Сладкие грёзы - страница 14



— Никита?

Я не слушал тебя, извини.

— Давай, пожалуйста, договоримся, что отныне ты не станешь так резко пропадать? Мы очень за тебя волнуемся, — вновь заводит шарманку Рома, когда въезжаем во двор моего дома.

Хмыкаю, тушу сигарету о ладонь и хватаюсь за ручку. Аня морщится, а я распахиваю дверь и ерничаю:

— Конечно. Сыграем в семью, будем пить в обед чай с печенюшками, а по вечерам делиться секретиками.

Рома снова заводится.

— Воронцов! Куда ты пошел? Я не договорил!

Поворачиваюсь и, разведя руки в стороны, пожимаю плечами.

— Просто брось меня. Баста, Сташенко.

Мой хохот разлетается по темной улице и отражается от бездушных стен. Задрав голову, рассматриваю фонарь под навесом. Соседи трижды перекрестились и вызвали полицию. А кто-то еще не спит и наблюдает из окон за моей истерикой.

— Я наркоман, порченый товар, плохой мальчик. Аларм, беги! Иначе девушку у тебя отобью, — машу на прощание, игнорируя крики в спину.

В подъезде, где пахнет моющим средством и тихо шумит телевизор в подсобке вахтера, я сползаю по стенке.
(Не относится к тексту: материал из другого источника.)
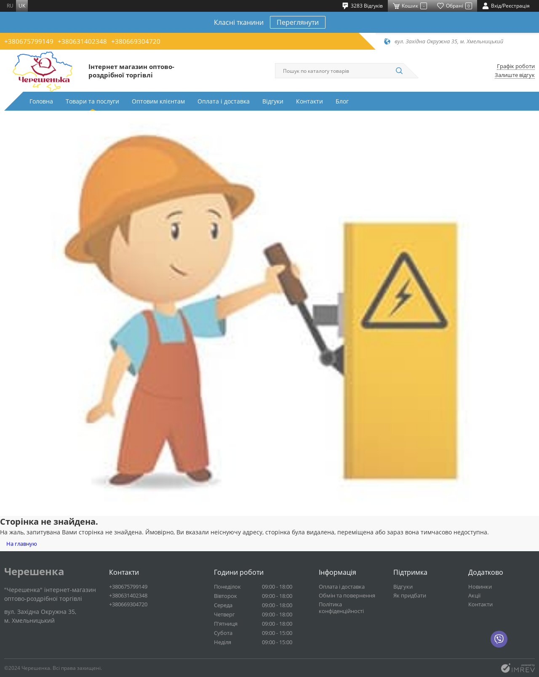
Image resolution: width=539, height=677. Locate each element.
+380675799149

Ткань футболки шуршит от соприкосновения с шершавой поверхностью.

Дом элитный: не страшно сесть на пол или прислониться к чему-либо. Ни оплеванного лифта, ни загаженных углов. Без опаски устраиваюсь на холодном бетоне, вытягиваю ноги и достаю из смятой пачки последнюю сигарету.

Перед глазами жуткая картинка с предупреждением от Минздрава — рак легких. Какая гадость.

Собирать бы дальше пыль, но меня накрывает маленькая тень. Кто-то настойчиво тянет за рукав, пытается поднять. Открываю один глаз, затем второй. Вижу спутанные светлые волосы, испуганный взгляд и худое лицо с хрустальной кожей.

— Ты мешаешь мне морально разлагаться.

Девочка молчит, губы поджаты, но с упорством носорога она толкает меня в бок и знаками выказывает беспокойство.

— Что опять? — позволяю ей прижаться крепче и утыкаюсь носом в светлую макушку, когда Васька забирается на колени.

— Она опять не ложилась, тебя ждала. Где ты шастал?!

Не люблю детей. Никаких. Ни подростков, ни маленьких пупсов, как из магазина игрушек. Они гадят, орут и постоянно что-то требуют.

Прямо как сейчас.

На меня недовольно смотрит Федька Соколов — сын Аллы.

Год назад она сидела на дне наркотического болота, которое засасывало ее все глубже. Я согласился ей помочь, но весьма оригинальным способом — предложил купить у нее сына. Шутки ради.

Нужен мне какой-то сопляк, господи. Я бы все равно сдал его в ближайший приют.

Но она отказалась и отправилась на лечение. Тогда я поверил, что человек может все. Только Алла не справилась, и очередная ломка стала для нее отправной точкой в ад. И спустя три недели ее нашли мертвой.

Кто-то умирает, кто-то живет. Несчастные дети наркоманов становятся сиротами.

Как Федя, который сбежал из приюта после оформления и долго бродил по городу, пока полиция не нашла его спустя неделю. С ним была глухонемая девочка. Оба грязные, худые и с несчастными глазами.

Как у того щенка…

Фу.

Ненавижу детей. Честно.

— Сдам вас в детский дом.

— Месяц обещаешь, — иронично отвечает Федя

— Завтра и сдам. Вы здесь живете незаконно, — пожимаю плечами и слышу тихое дыхание. Ну, блеск, мелочь на мне заснула.

— Тогда заплати кому надо. У тебя денег хоть жопой жуй.

Вот у Феди ни стыда, ни совести. Без комплексов парень. А несколько месяцев назад в трубку ревел, просил найти и спасти маму.

Я не знаю, зачем продолжаю их кормить, одевать и пытаться что-то там вырастить. Мне не нужны ни эти дети, ни любые привязанности и отношения. Я не добрый самаритянин, вон, даже собаку себе не взял. Из меня ужасный опекун, который заказывает на дом пиццу и беззастенчиво эксплуатирует детский труд — они постоянно убирают в квартире мой хлам.